Você nunca viu nada como Fences no cinema antes. Assim como a peça de teatro de August Wilson foi pioneira em 1983 ao fazer sucesso falando de uma fatia da população (negra, pobre, dos anos 1950) raramente vista no teatro, a adaptação para o cinema dirigida por Denzel Washington, mais de três décadas mais tarde, continua sendo uma anomalia. Em parte, isso é trágico; por outro lado, é o que faz de Fences uma experiência tão densa e especial, quase obrigatória. Porque não conhecemos essas pessoas e as vidas que elas levam, a fascinação dos personagens e a coragem de fazê-los complexos e (por vezes) odiáveis é sublinhada, e a importância do filme como documento social reiterada.

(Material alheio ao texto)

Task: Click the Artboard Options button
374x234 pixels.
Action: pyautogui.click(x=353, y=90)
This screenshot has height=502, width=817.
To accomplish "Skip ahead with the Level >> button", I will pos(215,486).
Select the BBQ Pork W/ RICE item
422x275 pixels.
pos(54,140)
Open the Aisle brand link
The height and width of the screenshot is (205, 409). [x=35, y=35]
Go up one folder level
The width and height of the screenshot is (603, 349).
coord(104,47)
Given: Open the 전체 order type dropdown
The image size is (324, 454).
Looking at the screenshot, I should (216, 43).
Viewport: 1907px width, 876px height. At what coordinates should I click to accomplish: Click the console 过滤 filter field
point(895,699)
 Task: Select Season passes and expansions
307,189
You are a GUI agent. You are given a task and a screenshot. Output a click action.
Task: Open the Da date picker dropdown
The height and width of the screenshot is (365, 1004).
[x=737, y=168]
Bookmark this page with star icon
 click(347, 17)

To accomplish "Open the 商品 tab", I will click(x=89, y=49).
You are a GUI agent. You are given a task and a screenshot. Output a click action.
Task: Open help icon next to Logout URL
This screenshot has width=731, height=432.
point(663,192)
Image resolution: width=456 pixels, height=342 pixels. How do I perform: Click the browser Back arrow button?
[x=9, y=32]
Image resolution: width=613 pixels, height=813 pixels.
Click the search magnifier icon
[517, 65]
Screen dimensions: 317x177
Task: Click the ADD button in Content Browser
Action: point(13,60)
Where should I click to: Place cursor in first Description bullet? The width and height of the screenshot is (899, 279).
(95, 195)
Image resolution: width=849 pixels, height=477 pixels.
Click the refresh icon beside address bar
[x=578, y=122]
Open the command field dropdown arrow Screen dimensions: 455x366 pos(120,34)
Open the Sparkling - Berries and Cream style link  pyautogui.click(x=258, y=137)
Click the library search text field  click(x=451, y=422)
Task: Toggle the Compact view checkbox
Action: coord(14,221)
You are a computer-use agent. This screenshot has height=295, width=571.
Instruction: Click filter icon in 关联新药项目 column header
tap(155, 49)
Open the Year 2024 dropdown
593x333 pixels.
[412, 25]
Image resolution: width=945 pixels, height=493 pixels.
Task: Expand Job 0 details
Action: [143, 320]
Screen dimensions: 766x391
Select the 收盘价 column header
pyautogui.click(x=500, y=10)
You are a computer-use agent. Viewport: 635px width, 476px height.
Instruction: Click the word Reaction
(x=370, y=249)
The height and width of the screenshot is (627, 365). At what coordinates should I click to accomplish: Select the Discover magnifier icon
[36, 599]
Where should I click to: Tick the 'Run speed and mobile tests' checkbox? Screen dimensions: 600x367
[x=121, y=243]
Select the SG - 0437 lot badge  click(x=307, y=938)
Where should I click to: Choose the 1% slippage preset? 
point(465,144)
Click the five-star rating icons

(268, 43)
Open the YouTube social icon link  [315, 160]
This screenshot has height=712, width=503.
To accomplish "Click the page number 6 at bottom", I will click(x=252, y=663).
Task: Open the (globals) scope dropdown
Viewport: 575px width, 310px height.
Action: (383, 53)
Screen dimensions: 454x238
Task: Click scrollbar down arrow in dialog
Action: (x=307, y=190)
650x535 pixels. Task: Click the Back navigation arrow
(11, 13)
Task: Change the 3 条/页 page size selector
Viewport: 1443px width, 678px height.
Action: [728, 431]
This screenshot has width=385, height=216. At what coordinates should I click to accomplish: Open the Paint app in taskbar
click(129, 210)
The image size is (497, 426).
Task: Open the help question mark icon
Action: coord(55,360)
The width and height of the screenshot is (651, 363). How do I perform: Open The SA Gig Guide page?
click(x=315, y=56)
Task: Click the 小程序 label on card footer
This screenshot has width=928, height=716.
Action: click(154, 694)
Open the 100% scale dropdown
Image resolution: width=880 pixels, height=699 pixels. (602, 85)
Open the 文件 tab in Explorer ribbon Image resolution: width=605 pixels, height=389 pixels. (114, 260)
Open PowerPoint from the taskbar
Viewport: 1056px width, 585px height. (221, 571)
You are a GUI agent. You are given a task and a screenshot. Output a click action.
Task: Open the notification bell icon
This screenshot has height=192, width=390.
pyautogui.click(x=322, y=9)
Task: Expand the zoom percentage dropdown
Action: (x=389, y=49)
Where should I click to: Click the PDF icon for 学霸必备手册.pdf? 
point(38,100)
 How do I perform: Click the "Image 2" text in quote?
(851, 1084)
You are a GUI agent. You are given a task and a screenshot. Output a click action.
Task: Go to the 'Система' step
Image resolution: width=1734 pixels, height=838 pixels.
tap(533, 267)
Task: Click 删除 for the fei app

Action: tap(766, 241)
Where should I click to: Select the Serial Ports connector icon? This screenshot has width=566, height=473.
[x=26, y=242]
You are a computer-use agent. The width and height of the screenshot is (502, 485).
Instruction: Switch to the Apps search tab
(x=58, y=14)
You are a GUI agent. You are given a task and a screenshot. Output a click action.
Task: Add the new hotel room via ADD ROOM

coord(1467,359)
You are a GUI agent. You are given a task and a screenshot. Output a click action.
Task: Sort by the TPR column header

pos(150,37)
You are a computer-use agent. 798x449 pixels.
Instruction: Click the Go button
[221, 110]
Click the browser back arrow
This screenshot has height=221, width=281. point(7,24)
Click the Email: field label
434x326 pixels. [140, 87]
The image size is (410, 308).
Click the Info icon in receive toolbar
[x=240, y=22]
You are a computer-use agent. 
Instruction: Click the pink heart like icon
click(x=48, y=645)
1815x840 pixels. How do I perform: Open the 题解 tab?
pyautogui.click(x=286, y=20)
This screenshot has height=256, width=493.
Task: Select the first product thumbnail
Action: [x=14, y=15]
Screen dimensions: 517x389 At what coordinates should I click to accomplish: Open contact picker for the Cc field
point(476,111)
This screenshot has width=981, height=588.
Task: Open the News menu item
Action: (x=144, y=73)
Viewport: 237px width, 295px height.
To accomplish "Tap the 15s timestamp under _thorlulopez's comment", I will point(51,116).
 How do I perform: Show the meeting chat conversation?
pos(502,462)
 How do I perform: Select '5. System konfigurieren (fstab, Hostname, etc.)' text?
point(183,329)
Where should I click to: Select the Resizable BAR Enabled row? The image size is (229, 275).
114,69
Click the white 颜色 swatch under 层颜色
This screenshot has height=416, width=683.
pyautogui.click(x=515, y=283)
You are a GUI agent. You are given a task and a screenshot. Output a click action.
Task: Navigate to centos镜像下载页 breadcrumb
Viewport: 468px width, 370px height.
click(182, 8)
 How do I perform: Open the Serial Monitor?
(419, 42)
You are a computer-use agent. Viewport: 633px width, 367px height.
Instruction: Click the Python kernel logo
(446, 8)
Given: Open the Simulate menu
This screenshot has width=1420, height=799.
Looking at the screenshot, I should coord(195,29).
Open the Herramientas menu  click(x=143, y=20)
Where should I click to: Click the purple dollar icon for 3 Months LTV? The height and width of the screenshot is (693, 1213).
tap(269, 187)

A história não perde sua verve teatral na adaptação para o cinema – os longos diálogos e a mise-en-scene minuciosamente coreografada estão todos aqui, assim como os poucos cenários e o elenco de personagens limitado. Como diretor, Washington encontra sua voz nas sutilezas, conduzindo a montanha russa de emoções da história adaptada pelo próprio August Wilson com a segurança de quem conhece as linhas e entrelinhas de Fences como a palma de sua mão. Imersivo, Fences pode deixar o espectador exausto ao subir dos créditos, mas não foje dos tons e subtons mais pesados do material, gentilmente nos guiando pelos detalhes sórdidos das vidas invisíveis que revela.

A trama acompanha Troy (Denzel Washington), que trabalha como lixeiro para sustentar a família: a esposa dona-de-casa Rose (Viola Davis), o filho adolescente dos dois, Corey (Jovan Adepo), e o irmão Gabriel (Mykelti Williamson), que luta contra problemas psicológicos após sofrer um ferimento na guerra. Nas beiradas dessa história, o melhor amigo Jim Bono (Stephen Henderson), e o filho de Troy de outro relacionamento, o músico Lyons (Russell Hornsby). Fences se desenrola nas relações entre esses personagens, e analisa como uma personalidade gigantesca como a de Troy pode afetar aqueles a sua volta, sem ignorar as condições sociais que os conduziram até ali e continuam ditando tanto de suas ações.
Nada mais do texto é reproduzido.